Home Government County Morgan’s 911 dispatch service to stay with Weber, for now

Morgan’s 911 dispatch service to stay with Weber, for now


After debating a hefty price increase for eight months, the Morgan County Council decided to continue running 911 dispatch services through Weber County, for now.  The council unanimously agreed this month to sign a new two-year contract that will carry a $286,000 annual price tag increase, but noted the 180-day notification opt-out clause.

Councilman Ned Mecham said he would continue shopping around for a better deal and negotiating with Davis County.  Mecham said switching over to Davis County could save Morgan $240,000 each year.

“I would be derelict in my duty to the citizens not to get another bid,” said Mecham, who noted that in Morgan County, any expenditure over $5,000 requires three bids.  He said he has concluded collecting five years’ worth of fire and other 911 call data in order to get a more precise bid from Davis County.

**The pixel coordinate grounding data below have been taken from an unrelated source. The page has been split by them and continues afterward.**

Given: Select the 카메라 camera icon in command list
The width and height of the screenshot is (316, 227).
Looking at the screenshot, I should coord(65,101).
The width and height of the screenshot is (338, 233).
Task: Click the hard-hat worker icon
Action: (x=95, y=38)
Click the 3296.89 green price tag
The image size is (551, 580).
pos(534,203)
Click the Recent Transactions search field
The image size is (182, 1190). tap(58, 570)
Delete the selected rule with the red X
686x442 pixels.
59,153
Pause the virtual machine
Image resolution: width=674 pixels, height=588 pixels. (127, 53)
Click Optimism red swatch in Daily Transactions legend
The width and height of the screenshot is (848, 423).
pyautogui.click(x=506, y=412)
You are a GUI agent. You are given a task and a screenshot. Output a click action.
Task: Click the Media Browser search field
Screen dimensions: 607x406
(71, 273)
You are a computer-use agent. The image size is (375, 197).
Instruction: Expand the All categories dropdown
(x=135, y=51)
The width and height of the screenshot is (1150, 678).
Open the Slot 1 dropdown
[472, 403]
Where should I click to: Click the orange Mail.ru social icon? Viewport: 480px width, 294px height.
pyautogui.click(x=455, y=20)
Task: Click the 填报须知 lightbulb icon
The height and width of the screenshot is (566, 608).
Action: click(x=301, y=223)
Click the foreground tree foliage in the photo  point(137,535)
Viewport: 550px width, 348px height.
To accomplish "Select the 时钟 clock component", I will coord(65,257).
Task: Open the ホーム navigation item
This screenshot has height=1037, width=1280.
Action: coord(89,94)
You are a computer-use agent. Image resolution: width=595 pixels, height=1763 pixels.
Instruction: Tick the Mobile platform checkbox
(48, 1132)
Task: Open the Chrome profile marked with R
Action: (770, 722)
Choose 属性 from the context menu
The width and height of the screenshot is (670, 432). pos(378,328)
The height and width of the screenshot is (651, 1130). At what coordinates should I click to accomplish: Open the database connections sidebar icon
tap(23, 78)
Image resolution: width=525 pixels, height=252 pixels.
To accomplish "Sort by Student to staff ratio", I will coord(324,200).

Toby Mileski, chairman of the Weber Area 911 Dispatch and Emergency Services District, said he could wait no longer for Morgan County to make a decision.  The service district is trying to determine wages during and wrap up its budget.  If Morgan had not agreed to stay on, departing employees would likely not be replaced, he said.

Mileski warned the Morgan County Council that while it might look like Davis County may offer a better deal for dispatch services, Morgan officials should consider many other things that could cost the county in its switch away from Weber.  For example, he said it could cost to transfer Morgan’s records management system, establish a workable GIS database, reprogram cell phone towers (leading to delays in response times), reroute landline calls with CenturyLink, contract fire station alerting and paging systems, purchase new paging equipment and computer servers, reprogram radios, and purchase connectivity licenses.

“Make sure you know what is involved in the change-over so you won’t be in a position where you were not going to be able to provide adequate service your residents deserve,” said Mileski, who is also the mayor of Pleasant View.

Although council members agreed that they would need time to adequately research a change-over, they are still not sure going into this year’s budget hearing where they are going to come up with the $286,000 increase the Weber service district pushed on Morgan.  The increase is tied to Morgan’s property values.

“It is going to be a painful budget season,” Councilwoman Tina Cannon said. Cannon noted that with new apartments in Morgan City, the county fire department will likely need to purchase a ladder truck.

“We have got ourselves in a pickle,” said Councilman Logan Wilde.

Councilman Robert Kilmer said Morgan should view the two-year contract with Weber County as an “interim fix” while Morgan researches other providers.

Mileski said that if Morgan were to set up a special service district, it would take one to two years before money could actually be collected.

Mecham said he would rather collect money to pay for dispatch services through a fee or maybe even special service district as compared to a property tax.

“Property tax is the most inequitable tax on this earth,” said Mecham, who noted that a bulk of Weber’s 911 calls come from inner city Ogden while that part of the county has the lowest property values.

Mileski agreed, saying that Ogden City provides 34 percent of the dispatch budget but uses 60 percent of the calls.

County Fire Warden Boyd Carrigan said that Morgan’s mutual agreements are all with Weber County, from which Morgan enjoys a lot of free services.  Carrigan said that if Morgan switches to Davis for dispatch, mutual aid agreements would have to be negotiated and services probably wouldn’t be extended for free.

All agreed that emergency dispatch services are essential and something the county has to find a way to fund.

“It is not an option to do without this service,” Kilmer said.

“I feel handcuffed” into making a decision, Councilman Daryl Ballantyne said.

“Due to the timeline, I can see we don’t have much of a choice.  We are kinda behind the eight ball,” Mecham said.  “We have no choice but to go with Weber County.”